Previous Democratic nominee

Joe Biden

Presumptive Democratic nominee

Joe Biden

Presidential primaries and caucuses are being organized by the Democratic Party to select the delegates to the 2024 Democratic National Convention, to determine the party's nominee for president in the 2024 United States presidential election. The elections will take place in most U.S. states, the District of Columbia, five U.S. territories, and Democrats Abroad, and will be held between January and June that year.[6] Incumbent President Joe Biden is running for re-election with Vice President Kamala Harris returning as his running mate.[7] On March 12, Biden secured enough delegates for re-nomination and was declared the presumptive candidate of the Democratic Party.[8]

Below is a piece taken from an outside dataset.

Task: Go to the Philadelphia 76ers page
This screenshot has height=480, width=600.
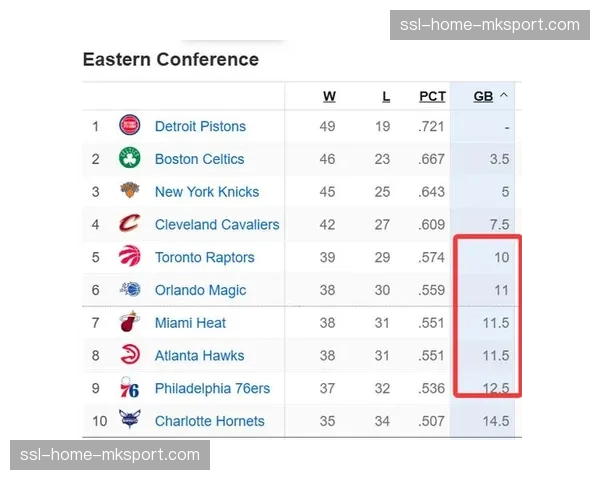Action: tap(212, 388)
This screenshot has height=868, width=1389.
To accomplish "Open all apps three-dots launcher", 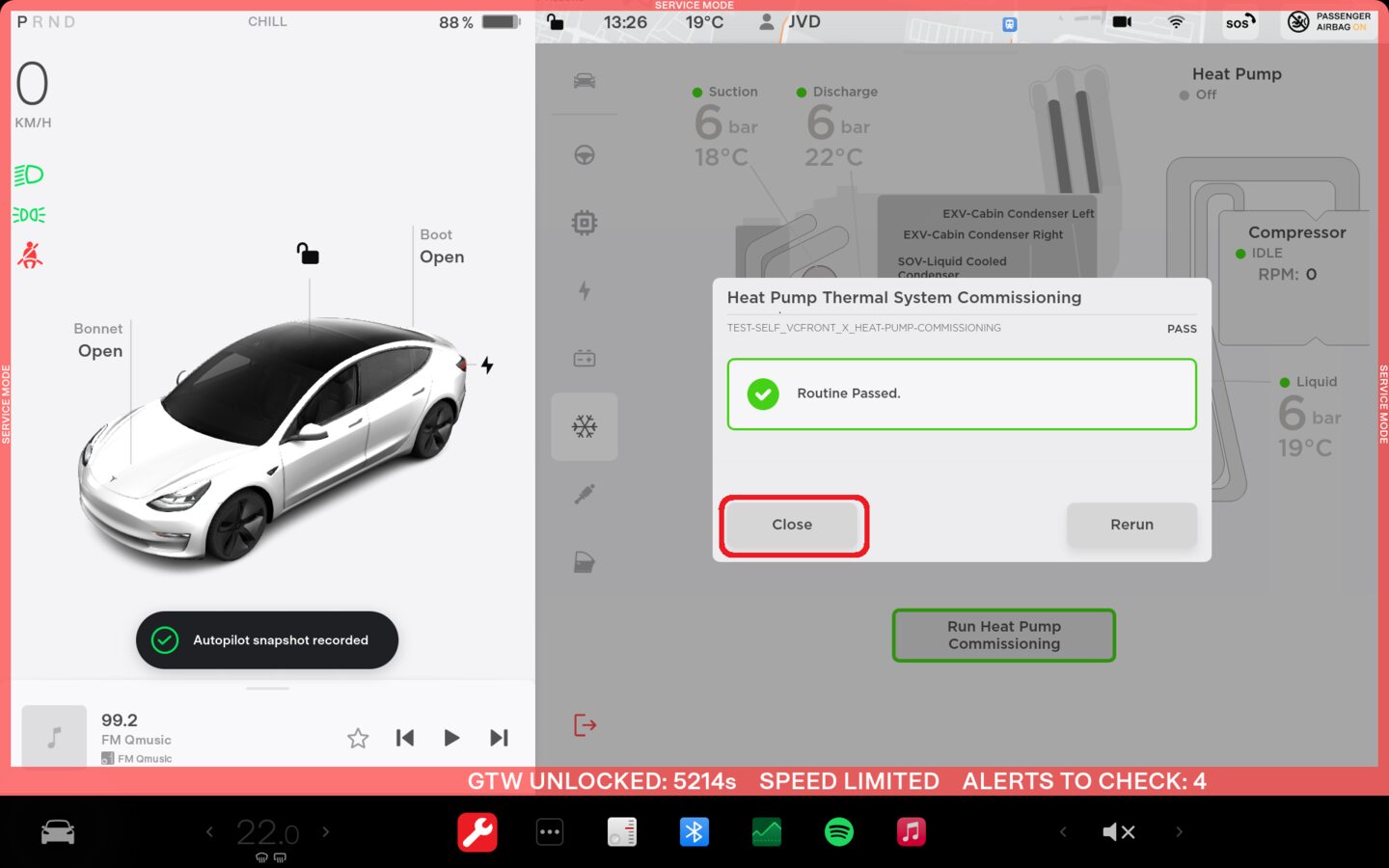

While Biden had repeatedly expressed his intent to run for re-election since 2021, there was speculation in the first two years of his presidency that he might not seek re-election due to his age and low approval ratings.[9][10] Former Democratic House representatives including Carolyn Maloney,[11] Joe Cunningham[12] and Tim Ryan[13] had publicly said Biden should not run. There had been speculation that Biden may face a primary challenge, especially from a member of the Democratic Party's progressive faction.[14][15]

After Democrats outperformed expectations in the 2022 midterm elections, many believed the chances that Biden would run for and win his party's nomination had increased.[16][17] On April 25, 2023, Biden announced via a video that he would be running for re-election.[18]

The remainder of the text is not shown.